» **Exercise description**: Return every line below exactly as written.

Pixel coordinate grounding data
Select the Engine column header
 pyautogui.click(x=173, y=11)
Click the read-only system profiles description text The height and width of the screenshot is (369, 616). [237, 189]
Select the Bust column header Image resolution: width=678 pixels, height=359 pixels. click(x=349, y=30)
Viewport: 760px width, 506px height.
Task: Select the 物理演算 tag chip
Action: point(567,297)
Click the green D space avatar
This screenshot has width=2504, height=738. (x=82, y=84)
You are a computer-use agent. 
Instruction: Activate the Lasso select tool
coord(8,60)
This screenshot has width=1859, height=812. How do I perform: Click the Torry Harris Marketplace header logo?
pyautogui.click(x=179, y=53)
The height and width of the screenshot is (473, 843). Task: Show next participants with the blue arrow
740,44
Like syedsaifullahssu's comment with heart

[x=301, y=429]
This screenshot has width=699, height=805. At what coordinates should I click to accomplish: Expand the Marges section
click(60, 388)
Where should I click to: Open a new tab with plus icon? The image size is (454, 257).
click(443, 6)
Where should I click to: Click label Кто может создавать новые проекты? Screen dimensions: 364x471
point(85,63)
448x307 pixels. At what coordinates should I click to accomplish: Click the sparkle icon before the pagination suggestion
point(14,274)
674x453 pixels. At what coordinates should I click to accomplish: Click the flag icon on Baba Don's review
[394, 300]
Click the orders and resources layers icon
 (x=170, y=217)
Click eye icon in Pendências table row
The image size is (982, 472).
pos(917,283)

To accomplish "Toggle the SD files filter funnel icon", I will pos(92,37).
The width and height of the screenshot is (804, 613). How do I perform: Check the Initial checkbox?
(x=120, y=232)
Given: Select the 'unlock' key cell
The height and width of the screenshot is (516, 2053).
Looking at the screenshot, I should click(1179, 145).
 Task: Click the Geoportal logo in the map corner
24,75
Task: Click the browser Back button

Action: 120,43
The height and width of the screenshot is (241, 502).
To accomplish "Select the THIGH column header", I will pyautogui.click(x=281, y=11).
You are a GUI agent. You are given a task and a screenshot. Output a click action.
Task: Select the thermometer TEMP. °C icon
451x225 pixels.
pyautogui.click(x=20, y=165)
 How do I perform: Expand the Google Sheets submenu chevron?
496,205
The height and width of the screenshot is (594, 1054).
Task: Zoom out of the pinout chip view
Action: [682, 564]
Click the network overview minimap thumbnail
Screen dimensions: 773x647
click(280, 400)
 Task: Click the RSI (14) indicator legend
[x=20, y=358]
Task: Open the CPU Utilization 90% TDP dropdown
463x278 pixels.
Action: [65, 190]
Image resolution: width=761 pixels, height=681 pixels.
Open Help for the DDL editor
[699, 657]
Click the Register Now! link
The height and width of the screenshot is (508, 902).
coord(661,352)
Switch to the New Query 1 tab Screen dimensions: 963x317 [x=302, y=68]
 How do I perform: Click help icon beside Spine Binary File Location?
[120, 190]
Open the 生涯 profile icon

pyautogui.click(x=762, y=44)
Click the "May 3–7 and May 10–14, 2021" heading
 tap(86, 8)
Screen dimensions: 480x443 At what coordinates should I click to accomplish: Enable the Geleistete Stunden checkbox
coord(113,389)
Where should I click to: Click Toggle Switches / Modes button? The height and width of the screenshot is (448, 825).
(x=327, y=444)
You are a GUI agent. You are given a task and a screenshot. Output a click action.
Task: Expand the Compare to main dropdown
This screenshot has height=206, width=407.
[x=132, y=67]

» **Response to the task**:
Select the Engine column header
 pyautogui.click(x=173, y=11)
Click the read-only system profiles description text The height and width of the screenshot is (369, 616). [237, 189]
Select the Bust column header Image resolution: width=678 pixels, height=359 pixels. click(x=349, y=30)
Viewport: 760px width, 506px height.
Task: Select the 物理演算 tag chip
Action: point(567,297)
Click the green D space avatar
This screenshot has width=2504, height=738. (x=82, y=84)
You are a computer-use agent. 
Instruction: Activate the Lasso select tool
coord(8,60)
This screenshot has width=1859, height=812. How do I perform: Click the Torry Harris Marketplace header logo?
pyautogui.click(x=179, y=53)
The height and width of the screenshot is (473, 843). Task: Show next participants with the blue arrow
740,44
Like syedsaifullahssu's comment with heart

[x=301, y=429]
This screenshot has width=699, height=805. At what coordinates should I click to accomplish: Expand the Marges section
click(60, 388)
Where should I click to: Open a new tab with plus icon? The image size is (454, 257).
click(443, 6)
Where should I click to: Click label Кто может создавать новые проекты? Screen dimensions: 364x471
point(85,63)
448x307 pixels. At what coordinates should I click to accomplish: Click the sparkle icon before the pagination suggestion
point(14,274)
674x453 pixels. At what coordinates should I click to accomplish: Click the flag icon on Baba Don's review
[394, 300]
Click the orders and resources layers icon
 (x=170, y=217)
Click eye icon in Pendências table row
The image size is (982, 472).
pos(917,283)

To accomplish "Toggle the SD files filter funnel icon", I will pos(92,37).
The width and height of the screenshot is (804, 613). How do I perform: Check the Initial checkbox?
(x=120, y=232)
Given: Select the 'unlock' key cell
The height and width of the screenshot is (516, 2053).
Looking at the screenshot, I should click(1179, 145).
 Task: Click the Geoportal logo in the map corner
24,75
Task: Click the browser Back button

Action: 120,43
The height and width of the screenshot is (241, 502).
To accomplish "Select the THIGH column header", I will pyautogui.click(x=281, y=11).
You are a GUI agent. You are given a task and a screenshot. Output a click action.
Task: Select the thermometer TEMP. °C icon
451x225 pixels.
pyautogui.click(x=20, y=165)
 How do I perform: Expand the Google Sheets submenu chevron?
496,205
The height and width of the screenshot is (594, 1054).
Task: Zoom out of the pinout chip view
Action: [682, 564]
Click the network overview minimap thumbnail
Screen dimensions: 773x647
click(280, 400)
 Task: Click the RSI (14) indicator legend
[x=20, y=358]
Task: Open the CPU Utilization 90% TDP dropdown
463x278 pixels.
Action: [65, 190]
Image resolution: width=761 pixels, height=681 pixels.
Open Help for the DDL editor
[699, 657]
Click the Register Now! link
The height and width of the screenshot is (508, 902).
coord(661,352)
Switch to the New Query 1 tab Screen dimensions: 963x317 [x=302, y=68]
 How do I perform: Click help icon beside Spine Binary File Location?
[120, 190]
Open the 生涯 profile icon

pyautogui.click(x=762, y=44)
Click the "May 3–7 and May 10–14, 2021" heading
 tap(86, 8)
Screen dimensions: 480x443 At what coordinates should I click to accomplish: Enable the Geleistete Stunden checkbox
coord(113,389)
Where should I click to: Click Toggle Switches / Modes button? The height and width of the screenshot is (448, 825).
(x=327, y=444)
You are a GUI agent. You are given a task and a screenshot. Output a click action.
Task: Expand the Compare to main dropdown
This screenshot has height=206, width=407.
[x=132, y=67]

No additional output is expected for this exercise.